- EXERCISE: Among the records below, find the line that has "Where should I click to: Click"; from there, give the lines again exactly, and stop after the line that has "The width and".
[Opening DATA TO PROCESS section]
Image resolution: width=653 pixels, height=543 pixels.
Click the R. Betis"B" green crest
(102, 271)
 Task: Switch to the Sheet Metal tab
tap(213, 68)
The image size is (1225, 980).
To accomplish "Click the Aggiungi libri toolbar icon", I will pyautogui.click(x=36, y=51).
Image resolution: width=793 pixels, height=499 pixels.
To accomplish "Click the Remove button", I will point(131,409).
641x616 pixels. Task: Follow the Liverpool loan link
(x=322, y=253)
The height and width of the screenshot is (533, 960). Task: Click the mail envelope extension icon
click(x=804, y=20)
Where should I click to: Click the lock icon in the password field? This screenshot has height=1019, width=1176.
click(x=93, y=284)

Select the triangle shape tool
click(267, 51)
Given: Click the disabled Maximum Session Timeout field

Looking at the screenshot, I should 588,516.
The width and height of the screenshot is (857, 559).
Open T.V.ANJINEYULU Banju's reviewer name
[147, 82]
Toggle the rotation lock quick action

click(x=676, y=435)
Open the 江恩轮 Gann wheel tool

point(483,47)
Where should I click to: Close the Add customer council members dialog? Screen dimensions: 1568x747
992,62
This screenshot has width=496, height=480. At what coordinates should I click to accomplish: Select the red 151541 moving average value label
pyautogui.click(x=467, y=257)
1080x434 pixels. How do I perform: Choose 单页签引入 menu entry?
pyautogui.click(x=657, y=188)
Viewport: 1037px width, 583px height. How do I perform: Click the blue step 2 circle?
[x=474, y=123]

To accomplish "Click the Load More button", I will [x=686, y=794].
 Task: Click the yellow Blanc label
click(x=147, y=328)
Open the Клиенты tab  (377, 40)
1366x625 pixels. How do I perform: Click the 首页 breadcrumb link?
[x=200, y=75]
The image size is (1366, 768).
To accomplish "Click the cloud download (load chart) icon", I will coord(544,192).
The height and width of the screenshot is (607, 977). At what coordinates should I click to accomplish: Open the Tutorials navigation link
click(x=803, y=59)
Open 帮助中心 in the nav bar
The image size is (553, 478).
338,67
[Closing DATA TO PROCESS section]
- RESPONSE TO THIS TASK:
Where should I click to: Click the lock icon in the password field? This screenshot has height=1019, width=1176.
click(x=93, y=284)

Select the triangle shape tool
click(267, 51)
Given: Click the disabled Maximum Session Timeout field

Looking at the screenshot, I should 588,516.
The width and height of the screenshot is (857, 559).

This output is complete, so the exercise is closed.